Good doctors have the first one down. To reframe, they need to help patients see the benefits of healthy changes today — healthy food can be delicious, exercise can give them more energy, meditation can reduce their stress symptoms. And they need to help them savor short-term wins so that they will repeat the behavior over and over until it becomes their new habit.

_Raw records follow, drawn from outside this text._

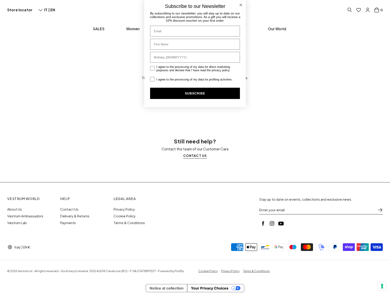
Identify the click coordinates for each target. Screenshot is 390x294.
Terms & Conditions (129, 223)
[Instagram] (272, 223)
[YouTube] (281, 223)
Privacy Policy (124, 209)
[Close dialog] (241, 5)
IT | (47, 9)
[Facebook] (263, 223)
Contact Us (69, 209)
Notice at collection (166, 288)
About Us (14, 209)
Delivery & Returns (74, 216)
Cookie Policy (125, 216)
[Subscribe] (380, 210)
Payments (68, 223)
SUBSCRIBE (195, 93)
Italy (17, 247)
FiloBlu (179, 271)
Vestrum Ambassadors (25, 216)
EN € (26, 247)
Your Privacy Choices (209, 288)
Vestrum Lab (17, 223)
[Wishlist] (358, 10)
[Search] (349, 10)
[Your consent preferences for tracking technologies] (382, 286)
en (52, 9)
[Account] (367, 10)
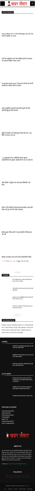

Best part about this book: The writing. Deutschman is a magazine writer (Fortune, GQ, Fast Company) and book author (The Second Coming of Steve Jobs) who has a raft of stories at his disposal. He never tells, he shows. He has spent quality time with the change leaders he profiles — so much so that you find out, for example, that 35 years into her successful program to rehabilitate criminals at San Francisco’s Delancy Street, Mimi Silbert still has days when she doesn’t have that fire in the belly. Her solution: act “as if” she does, and eventually the fire comes back.

Favorite quote:

I don’t think a leader can accomplish major change without being willing to slice yourself open and become part of the change. I say, ‘You guys force me to be my best self because I live in a glass house.’ — Mimi Silbert

Bits that stuck:

  • Quick wins reward the hard work of change, nourish the faith and keep critics at bay.
  • When stuck with a problem I haven’t been able to solve myself, the first step is to seek out a new relationship with someone or some group that has had success in this area.
  • When the spirit flags, “fake it until you make it.” Act “as if” you have the spirit and it will come to you.